Connection timeout has expired

ERROR Connect timeout has expired [url=https://archive.dkrz.de//api/v2/udm_schemas, connect_timeout=unknown ms] io.ktor.network.sockets.ConnectTimeoutException: Connect timeout has expired [url=https://archive.dkrz.de//api/v2/udm_schemas, connect_timeout=unknown ms]
    at io.ktor.client.features.HttpTimeoutKt.ConnectTimeoutException(HttpTimeout.kt:183) ~[slk-cli-tools-3.3.76.jar:?]
    at io.ktor.client.engine.okhttp.OkUtilsKt.mapOkHttpException(OkUtils.kt:75) ~[slk-cli-tools-3.3.76.jar:?]
    at io.ktor.client.engine.okhttp.OkUtilsKt.access$mapOkHttpException(OkUtils.kt:1) ~[slk-cli-tools-3.3.76.jar:?]
    at io.ktor.client.engine.okhttp.OkHttpCallback.onFailure(OkUtils.kt:39) ~[slk-cli-tools-3.3.76.jar:?]

Reason#

If you experiance Connection reset, timeout, Host not reachable or similar errors, then StrongLink or the DKRZ DNS might take to long to reply to requests of the slk client. Due to the way how the load management of the StrongLink system is set up, some requests might run into timeouts.

Soluation#

In April 2023, we requested the StrongLink development team to increase the timeout values – hardcoded in slk – in order to prevent these errors from happening. In the slk_helpers, these timeouts have been already increased.
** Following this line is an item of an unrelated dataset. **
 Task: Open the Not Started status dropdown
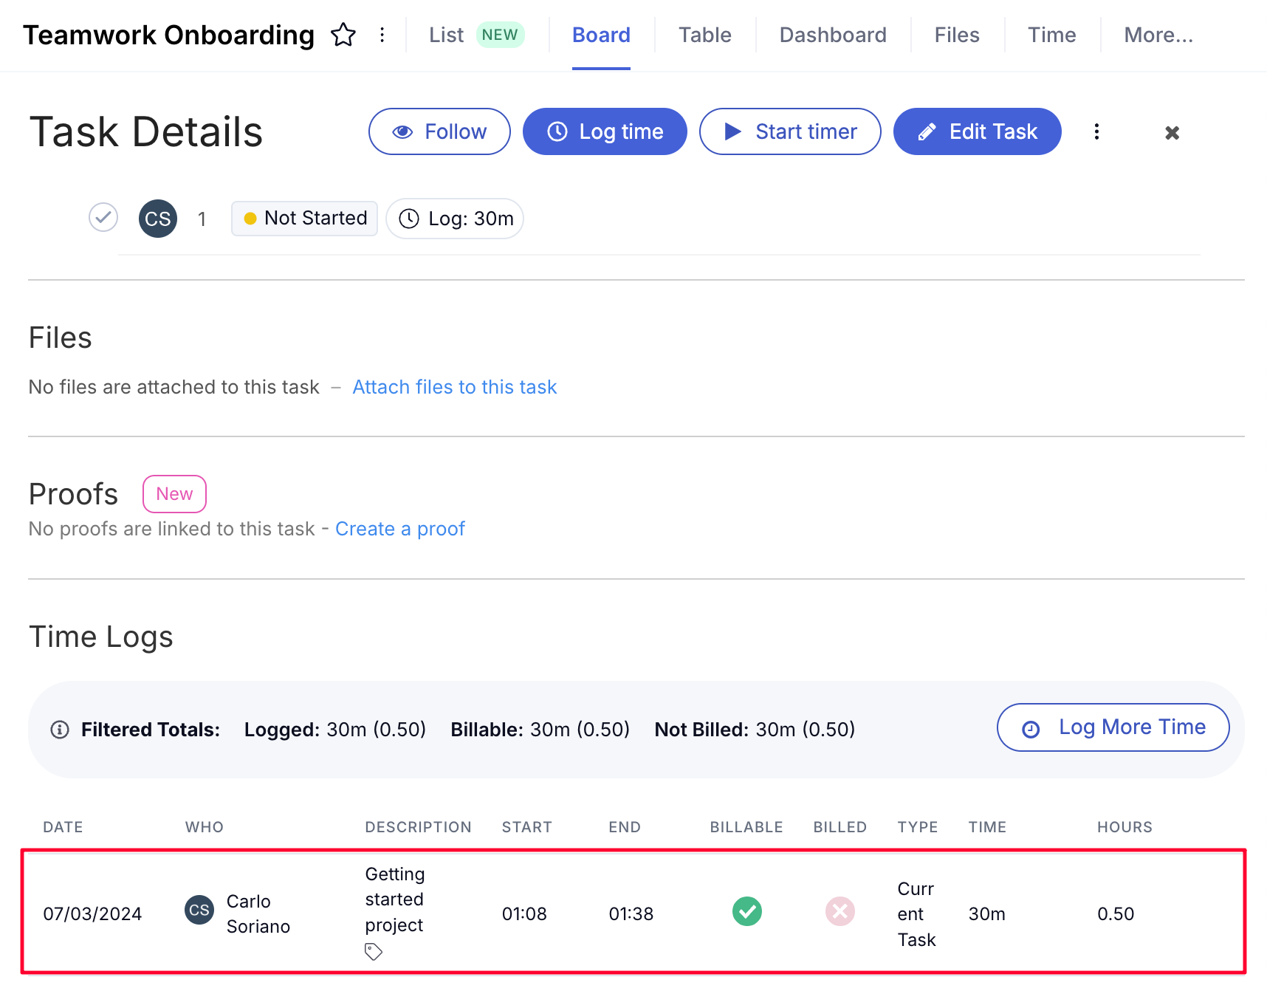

Currently, there is nothing a user can do except of running the failed slk command a second time. If Connection reset and Connection timeout has expired thrown, the StrongLink system might be under high load. I might help to wait a few hours before the commands are run another time – particularly, if it happended multiple times in a short time interval. When Unable to resolve hostname or Host not reachable is thrown than the slk can be rerun directly.